■ Your assignment: The line containing "At what coordinates" and every line after it, through the end of the records below, are to be reproduced exactly, with the pictures left out.
***
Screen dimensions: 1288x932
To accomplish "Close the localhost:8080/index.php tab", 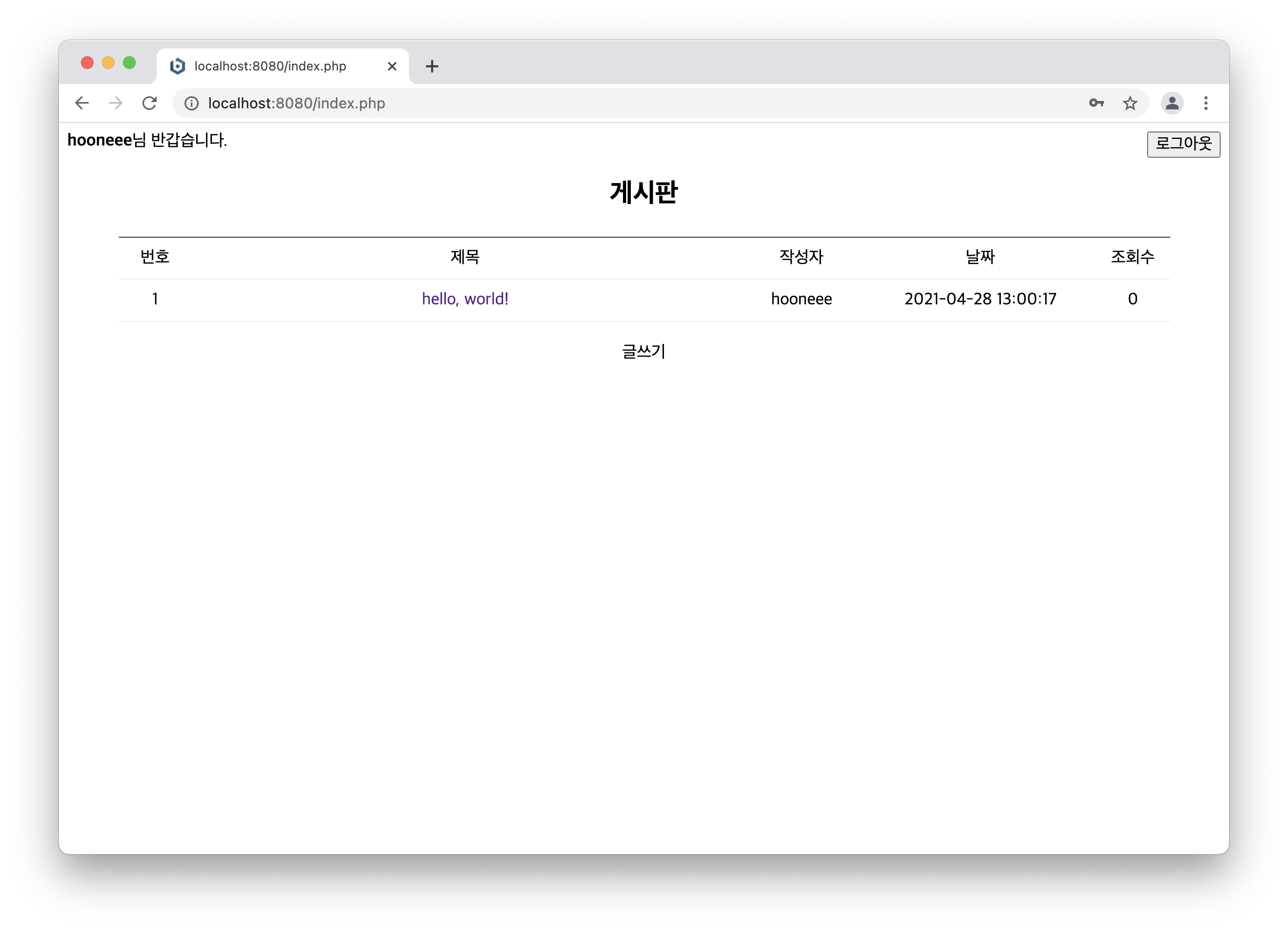I will tap(392, 66).
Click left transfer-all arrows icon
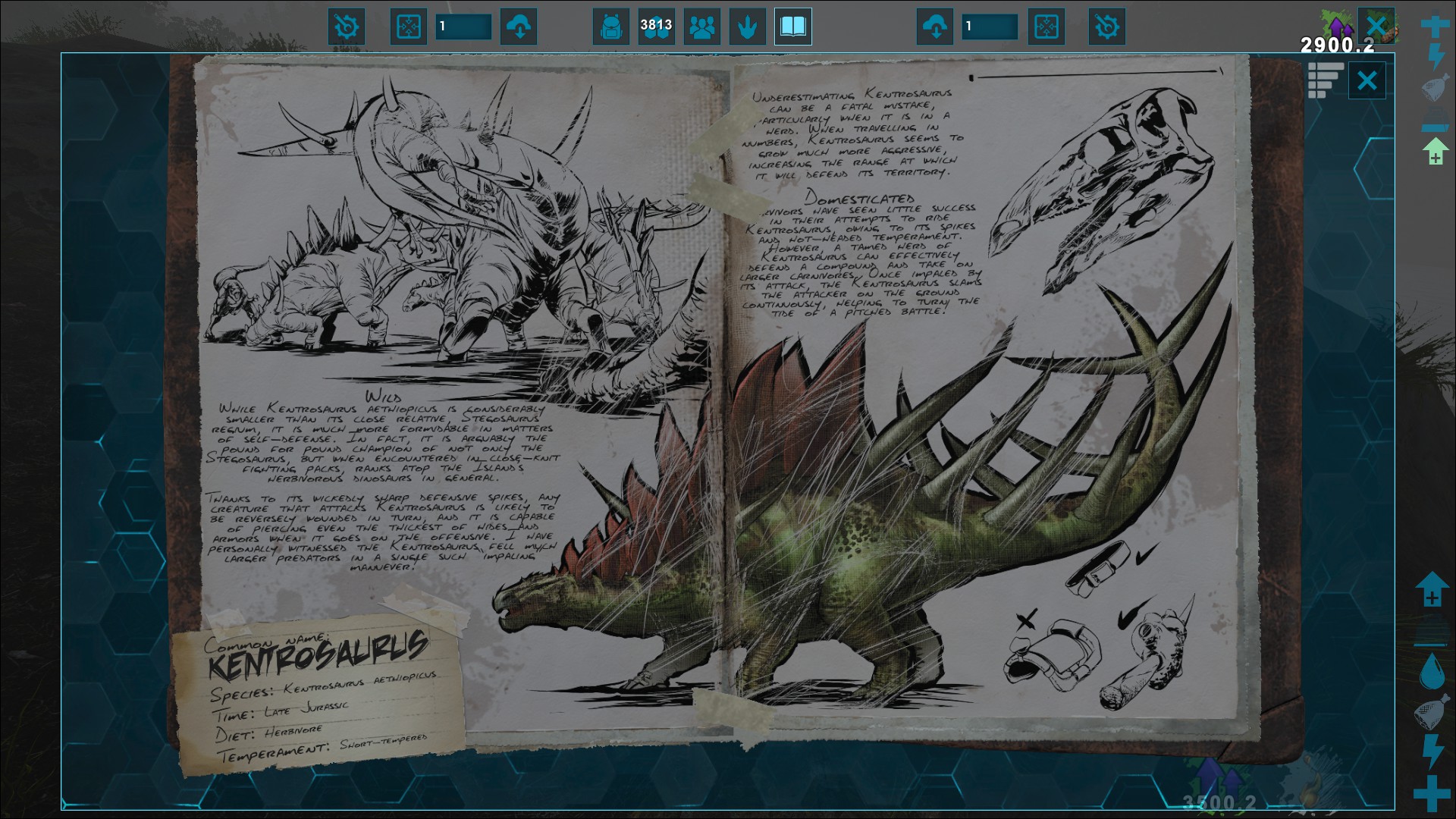Viewport: 1456px width, 819px height. click(409, 27)
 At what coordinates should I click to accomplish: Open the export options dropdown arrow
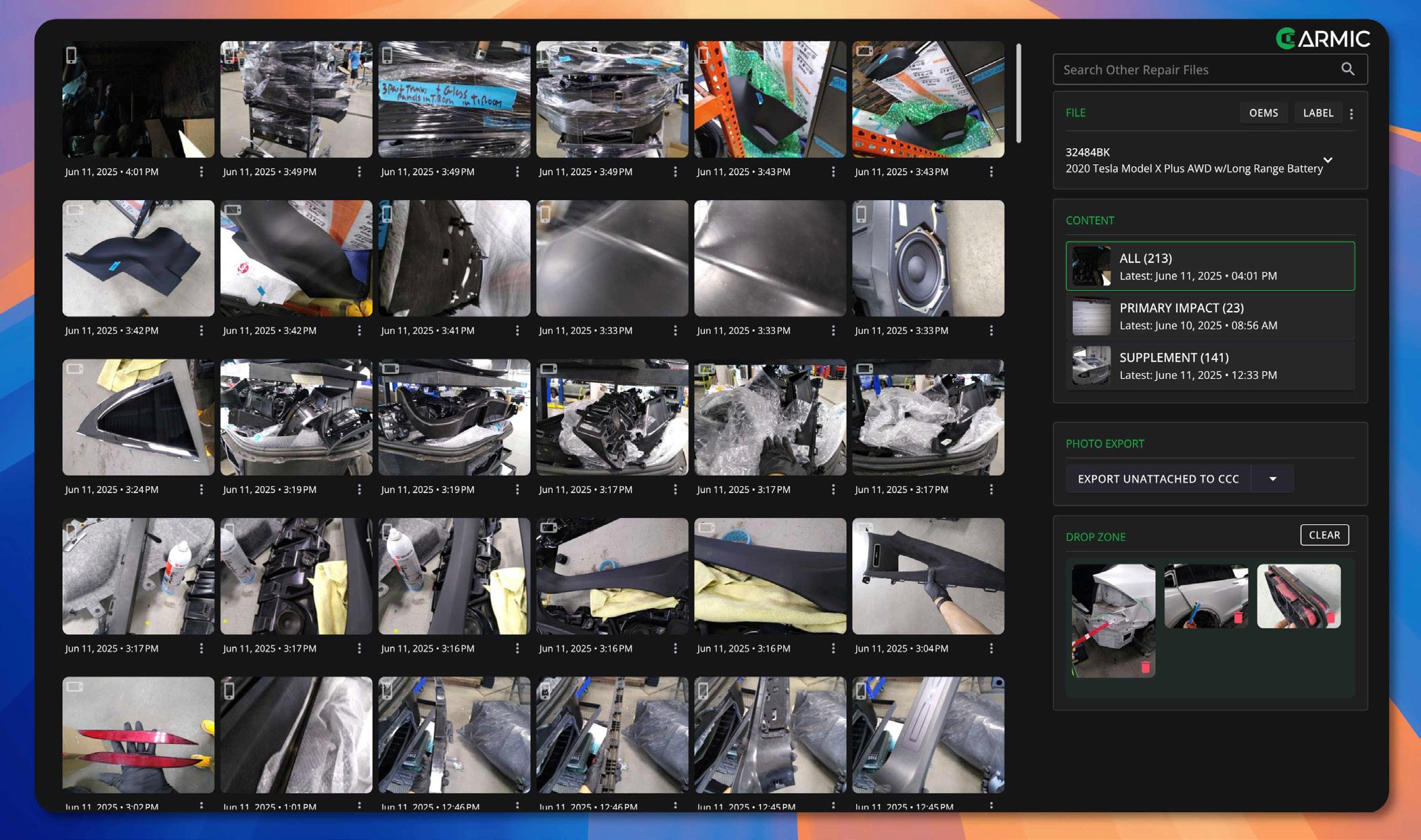tap(1272, 479)
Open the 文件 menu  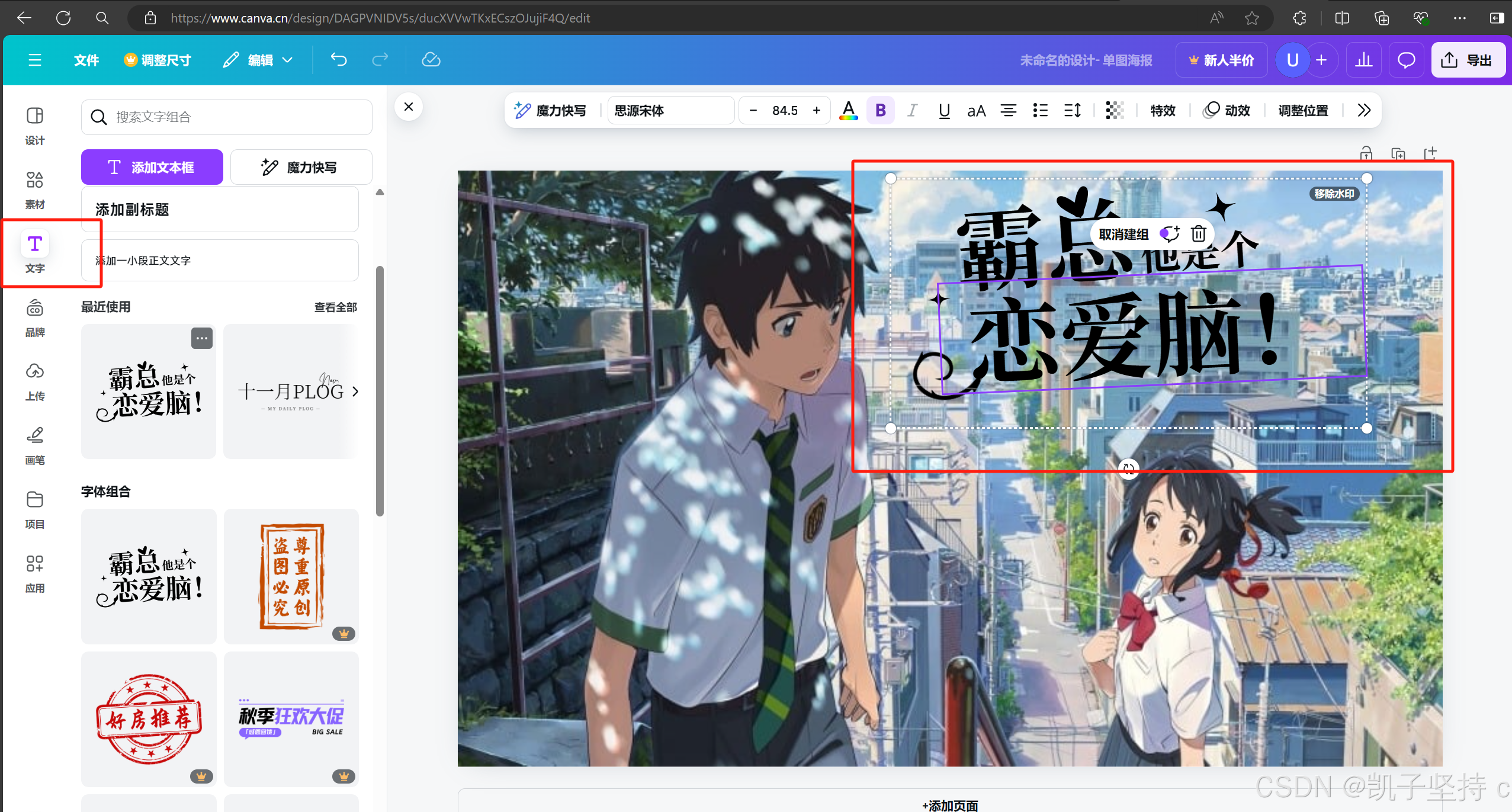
***
■ Solution:
 At what coordinates should I click to accomplish: Open the export options dropdown arrow
tap(1272, 479)
Open the 文件 menu  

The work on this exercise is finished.